1

I have an RDD (long, vector). I want to do sum over all the vectors. How to achieve it in spark 1.6?

For example, input data is like

 (1,[0.1,0.2,0.7])
 (2,[0.2,0.4,0.4])

It then produces results like [0.3,0.6,1.1]

regardless of the first value in long

HappyCoding
  • 5,029
  • 7
  • 31
  • 51

2 Answers2

3

If you have an RDD[Long, Vector] like this:

val myRdd = sc.parallelize(List((1l, Vectors.dense(0.1, 0.2, 0.7)),(2l, Vectors.dense(0.2, 0.4, 0.4))))

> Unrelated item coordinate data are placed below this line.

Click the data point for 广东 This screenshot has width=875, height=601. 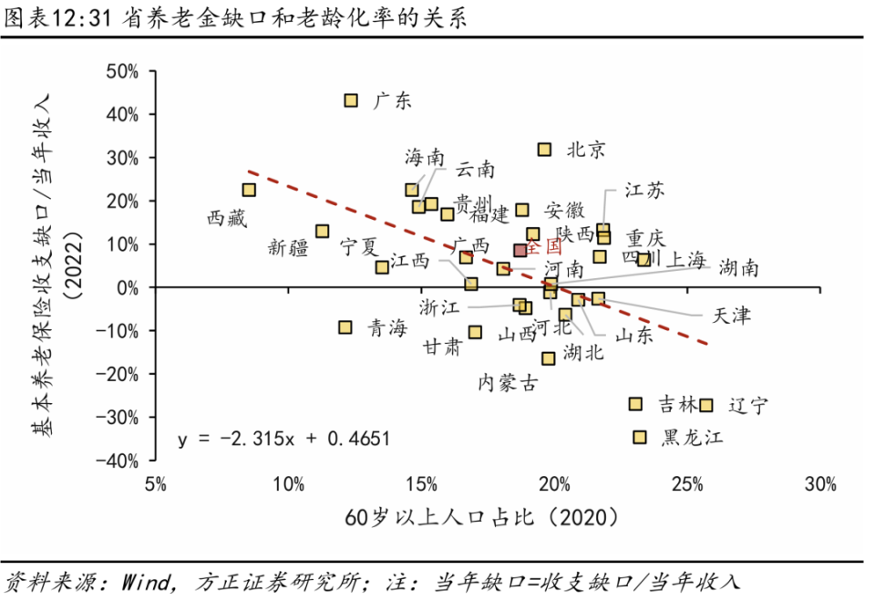351,100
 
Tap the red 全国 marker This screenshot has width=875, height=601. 520,250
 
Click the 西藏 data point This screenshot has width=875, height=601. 249,190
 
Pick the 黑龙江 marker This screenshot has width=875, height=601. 640,438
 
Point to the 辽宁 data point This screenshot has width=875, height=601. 705,405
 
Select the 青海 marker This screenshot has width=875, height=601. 345,327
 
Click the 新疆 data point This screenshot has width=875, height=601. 322,232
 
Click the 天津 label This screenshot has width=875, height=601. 732,316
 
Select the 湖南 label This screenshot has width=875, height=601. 737,268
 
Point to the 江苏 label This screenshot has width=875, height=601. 644,190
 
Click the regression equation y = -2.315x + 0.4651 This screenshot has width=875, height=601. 283,439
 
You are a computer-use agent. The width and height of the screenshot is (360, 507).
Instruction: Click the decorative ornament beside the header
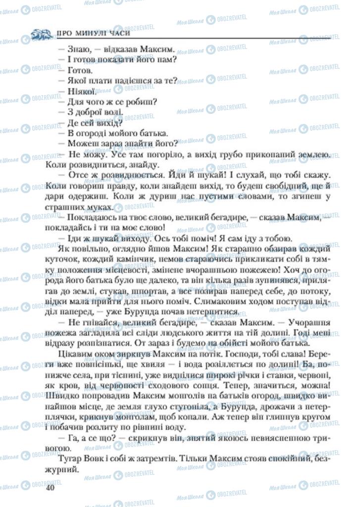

You can reduce the values (vectors) in order to get the sum:

 val res = myRdd
  .values
  .reduce {case (a:(Vector), b:(Vector)) => 
    Vectors.dense((a.toArray, b.toArray).zipped.map(_ + _))}

I get the following result with a floating point error:

[0.30000000000000004,0.6000000000000001,1.1]

source: this

Community
  • 1
  • 1
drstein
  • 1,113
  • 1
  • 10
  • 24
  • May I know what "zipped" does? – HappyCoding Feb 25 '16 at 14:17
  • I can reproduce the given solution. However, when performing on my RDD, it shows error "type mismatch, expected:(vector, vector)=>vector, actual:(vector,vector)=> indexed seq[any]". – HappyCoding Feb 25 '16 at 14:18
  • my data type is RDD([long, verctor]) – HappyCoding Feb 25 '16 at 14:19
  • are your vectors member of scala.collection.immutable.Vector? I suspect we're not using the same collection type. – drstein Feb 25 '16 at 14:25
  • just checked, the vector I used is from org.apache.spark.mllib.linalg, i.e., `sealed trait Vector extends Serializable` – HappyCoding Feb 25 '16 at 14:29
  • is this post related? http://stackoverflow.com/questions/28232829/addition-of-two-rddmllib-linalg-vectors @vzamboni. I think the addition operation should use the one work for the vector in Spark, right? – HappyCoding Feb 25 '16 at 14:32
  • thanks! follow the insights, I just implemented a similar solution. '{case (a:(Vector), b:(Vector)) => Vectors.dense((a.toArray, b.toArray) .zipped .map(_ + _))}' – HappyCoding Feb 25 '16 at 15:01
  • great! glad it helped! i edit the answer with the final solution. – drstein Feb 25 '16 at 15:05
0

you can refer spark example,about:

 val model = pipeline.fit(df)
val documents = model.transform(df)
  .select("features")
  .rdd
  .map { case Row(features: MLVector) => Vectors.fromML(features) }
  .zipWithIndex()
  .map(_.swap)
(documents,
  model.stages(2).asInstanceOf[CountVectorizerModel].vocabulary, 
  //vocabulary
  documents.map(_._2.numActives).sum().toLong)
  //total token count